I was in college at the time and my sister and brother were in high school. My dad owned a small business. You can’t know until you’re going through it what a dramatic undertaking it is to help someone coping with cancer get through the treatment for the type of leukemia my mother had. All of us gave up a lot of our lives to focus on my mom. We were of course glad to do it, but it was hard for everyone.
After two years of chemo and horrible quality of life, my mother decided to undergo a bone marrow transplant, which had to be performed at a different hospital, far from home. We literally hauled her medical records in plastic bags because there was no other way to get all that information to the new hospital. For five years, we managed her records and care with notebooks. She was able to survive for five years because we did that.
Working Toward a Better Future: Empowering Patients with Health IT
My mom died in 1995, and 16 years later it is both my job and my mission to make sure that other families don’t have to experience the kind of pain that we went through.
I am obsessed with health care, and I love health information technology (health IT).
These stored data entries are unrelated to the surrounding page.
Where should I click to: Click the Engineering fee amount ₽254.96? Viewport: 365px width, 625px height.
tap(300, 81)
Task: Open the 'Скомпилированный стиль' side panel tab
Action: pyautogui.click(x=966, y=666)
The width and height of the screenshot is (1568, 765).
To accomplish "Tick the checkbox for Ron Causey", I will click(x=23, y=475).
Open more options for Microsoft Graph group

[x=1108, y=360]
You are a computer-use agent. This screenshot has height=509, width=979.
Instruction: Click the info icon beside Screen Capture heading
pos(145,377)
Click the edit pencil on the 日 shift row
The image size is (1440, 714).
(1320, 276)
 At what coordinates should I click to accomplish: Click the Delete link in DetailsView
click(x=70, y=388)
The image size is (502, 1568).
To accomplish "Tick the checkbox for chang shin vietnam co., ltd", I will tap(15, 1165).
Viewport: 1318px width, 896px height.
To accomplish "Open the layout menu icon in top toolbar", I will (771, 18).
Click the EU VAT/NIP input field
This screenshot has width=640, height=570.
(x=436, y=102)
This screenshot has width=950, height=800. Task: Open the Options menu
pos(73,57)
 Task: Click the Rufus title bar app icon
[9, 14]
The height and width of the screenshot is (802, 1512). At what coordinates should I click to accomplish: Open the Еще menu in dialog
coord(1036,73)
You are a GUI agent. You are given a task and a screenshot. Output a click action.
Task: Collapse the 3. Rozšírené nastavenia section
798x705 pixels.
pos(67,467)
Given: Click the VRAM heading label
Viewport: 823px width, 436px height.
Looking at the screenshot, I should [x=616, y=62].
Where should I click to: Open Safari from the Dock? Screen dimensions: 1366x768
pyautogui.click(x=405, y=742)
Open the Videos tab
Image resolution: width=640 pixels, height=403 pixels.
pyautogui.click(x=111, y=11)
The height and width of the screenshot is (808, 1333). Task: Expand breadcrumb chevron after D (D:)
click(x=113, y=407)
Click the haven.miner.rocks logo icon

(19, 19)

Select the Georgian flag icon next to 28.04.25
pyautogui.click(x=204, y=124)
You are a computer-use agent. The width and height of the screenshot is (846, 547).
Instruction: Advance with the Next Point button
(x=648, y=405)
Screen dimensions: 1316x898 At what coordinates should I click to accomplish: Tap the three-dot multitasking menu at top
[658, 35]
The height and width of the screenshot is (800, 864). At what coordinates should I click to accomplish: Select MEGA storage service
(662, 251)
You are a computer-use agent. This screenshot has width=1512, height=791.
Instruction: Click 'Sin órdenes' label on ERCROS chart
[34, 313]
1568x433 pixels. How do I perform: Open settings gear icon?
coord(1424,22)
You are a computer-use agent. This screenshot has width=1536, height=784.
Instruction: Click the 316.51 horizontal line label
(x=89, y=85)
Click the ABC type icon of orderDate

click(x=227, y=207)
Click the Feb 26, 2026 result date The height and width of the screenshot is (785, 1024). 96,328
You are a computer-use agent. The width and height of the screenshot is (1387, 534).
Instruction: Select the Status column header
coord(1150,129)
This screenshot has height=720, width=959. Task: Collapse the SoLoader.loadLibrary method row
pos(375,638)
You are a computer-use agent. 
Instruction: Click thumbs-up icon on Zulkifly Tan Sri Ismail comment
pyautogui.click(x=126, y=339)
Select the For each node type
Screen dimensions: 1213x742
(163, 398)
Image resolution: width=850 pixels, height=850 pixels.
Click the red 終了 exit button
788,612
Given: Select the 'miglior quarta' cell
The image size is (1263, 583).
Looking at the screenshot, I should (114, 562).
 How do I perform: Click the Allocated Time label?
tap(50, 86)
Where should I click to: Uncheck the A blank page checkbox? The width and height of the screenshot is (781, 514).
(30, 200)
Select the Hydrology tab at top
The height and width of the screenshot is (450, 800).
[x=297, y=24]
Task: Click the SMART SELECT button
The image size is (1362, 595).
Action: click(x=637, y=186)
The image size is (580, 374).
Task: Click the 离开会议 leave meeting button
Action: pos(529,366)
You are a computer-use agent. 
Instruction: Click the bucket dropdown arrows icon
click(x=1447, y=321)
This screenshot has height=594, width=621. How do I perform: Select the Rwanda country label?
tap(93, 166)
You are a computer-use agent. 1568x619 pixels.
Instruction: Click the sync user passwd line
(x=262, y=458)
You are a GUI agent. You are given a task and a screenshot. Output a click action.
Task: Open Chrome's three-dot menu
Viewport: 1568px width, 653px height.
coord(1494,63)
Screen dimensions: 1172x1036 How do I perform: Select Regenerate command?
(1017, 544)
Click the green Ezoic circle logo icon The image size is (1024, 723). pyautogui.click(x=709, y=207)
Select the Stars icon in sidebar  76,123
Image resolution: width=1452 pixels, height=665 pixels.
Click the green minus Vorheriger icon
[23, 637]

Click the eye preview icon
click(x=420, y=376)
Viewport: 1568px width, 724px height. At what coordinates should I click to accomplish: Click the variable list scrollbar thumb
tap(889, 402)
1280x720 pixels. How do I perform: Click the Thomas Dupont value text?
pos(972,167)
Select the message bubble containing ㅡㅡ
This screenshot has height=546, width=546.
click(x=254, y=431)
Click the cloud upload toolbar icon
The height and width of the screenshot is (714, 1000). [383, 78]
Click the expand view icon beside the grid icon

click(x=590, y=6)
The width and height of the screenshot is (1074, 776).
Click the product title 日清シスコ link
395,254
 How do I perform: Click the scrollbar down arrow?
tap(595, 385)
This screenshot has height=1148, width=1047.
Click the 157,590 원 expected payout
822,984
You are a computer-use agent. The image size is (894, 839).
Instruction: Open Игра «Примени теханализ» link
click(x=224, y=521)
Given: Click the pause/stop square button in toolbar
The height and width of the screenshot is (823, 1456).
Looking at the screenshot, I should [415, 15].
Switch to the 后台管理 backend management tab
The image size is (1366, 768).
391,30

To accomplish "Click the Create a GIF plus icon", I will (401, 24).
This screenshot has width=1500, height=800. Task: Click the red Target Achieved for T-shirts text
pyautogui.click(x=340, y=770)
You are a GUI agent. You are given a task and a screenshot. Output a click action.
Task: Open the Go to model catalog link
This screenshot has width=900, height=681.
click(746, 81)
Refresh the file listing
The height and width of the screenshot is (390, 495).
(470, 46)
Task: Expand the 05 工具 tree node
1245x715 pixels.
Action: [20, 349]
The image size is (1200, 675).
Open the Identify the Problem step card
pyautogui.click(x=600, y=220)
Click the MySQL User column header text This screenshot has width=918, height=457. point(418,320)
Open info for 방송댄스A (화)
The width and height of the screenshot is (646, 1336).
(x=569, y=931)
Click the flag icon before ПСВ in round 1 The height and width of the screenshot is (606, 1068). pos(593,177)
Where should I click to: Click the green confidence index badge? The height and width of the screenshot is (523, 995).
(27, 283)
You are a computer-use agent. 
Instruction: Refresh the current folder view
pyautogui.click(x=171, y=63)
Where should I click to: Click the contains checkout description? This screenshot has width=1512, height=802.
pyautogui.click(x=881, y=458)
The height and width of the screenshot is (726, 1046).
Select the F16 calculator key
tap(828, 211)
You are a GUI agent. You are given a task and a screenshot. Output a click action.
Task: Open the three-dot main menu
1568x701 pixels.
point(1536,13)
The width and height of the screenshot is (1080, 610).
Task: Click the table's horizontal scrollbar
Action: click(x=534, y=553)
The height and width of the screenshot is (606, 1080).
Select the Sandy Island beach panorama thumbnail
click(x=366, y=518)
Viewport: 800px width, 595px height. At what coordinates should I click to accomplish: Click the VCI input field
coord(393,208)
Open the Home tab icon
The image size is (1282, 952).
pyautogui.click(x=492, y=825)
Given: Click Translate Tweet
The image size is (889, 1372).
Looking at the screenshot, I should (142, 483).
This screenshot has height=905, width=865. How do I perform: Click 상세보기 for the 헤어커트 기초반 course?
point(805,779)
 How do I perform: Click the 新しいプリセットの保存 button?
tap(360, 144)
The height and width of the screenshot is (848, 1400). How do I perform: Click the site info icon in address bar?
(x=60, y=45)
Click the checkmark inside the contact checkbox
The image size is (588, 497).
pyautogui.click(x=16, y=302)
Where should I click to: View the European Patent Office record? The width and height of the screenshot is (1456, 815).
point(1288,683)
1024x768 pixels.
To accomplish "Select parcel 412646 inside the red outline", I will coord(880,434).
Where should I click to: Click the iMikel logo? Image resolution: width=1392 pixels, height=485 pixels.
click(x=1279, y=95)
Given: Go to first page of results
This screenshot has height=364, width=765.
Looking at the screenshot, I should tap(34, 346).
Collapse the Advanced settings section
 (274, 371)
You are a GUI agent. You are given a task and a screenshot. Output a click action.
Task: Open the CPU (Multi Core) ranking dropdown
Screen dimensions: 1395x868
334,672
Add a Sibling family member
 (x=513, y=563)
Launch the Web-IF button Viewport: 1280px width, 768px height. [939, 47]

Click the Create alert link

I now work for the Office of the National Coordinator for Health Information Technology (ONC) as the program manager for the State Health Information Exchange (HIE) program.
I believe in health IT because I saw firsthand how hard it was to manage my mother’s care in a paper world. If we’d had electronic health records, not only would her life have been dramatically better, but also the process would have been significantly easier for my entire family. My mother would have had so much more confidence in her care if she’d had something like an iPad to access her patient portal that she could look at every day. And the peace of mind that came with knowing that all of my mother’s information was being properly tracked would have saved my family the agony of trying to help her feel comfortable and like she was in control.
I also believe that health IT can help prevent the kinds of medical errors we worked hard to avoid, eliminating the need for families to keep a bedside vigil with a notebook, the way we did. And when you’re dealing with a catastrophic disease like cancer, especially in a hospital setting, you are seen by multiple doctors, multiple nurses, multiple specialists. When my mother was ill, it was hard to coordinate her care. Health IT can change that.
At Duke, my mom’s primary oncologist, Dr. Joseph Moore, came in almost every day to give her a wrap up of what had happened that day. That gave her a level of comfort that she wouldn’t have had otherwise. Because she knew what was going on, she was able to relax. He was incredible.
But not every doctor is able to do that. And if she’d had all of that information electronically, she would have been more comfortable as she was coping with cancer.
Health IT has the power to give patients and families the control my family struggled to maintain. That, for my mother, would have been the most important thing.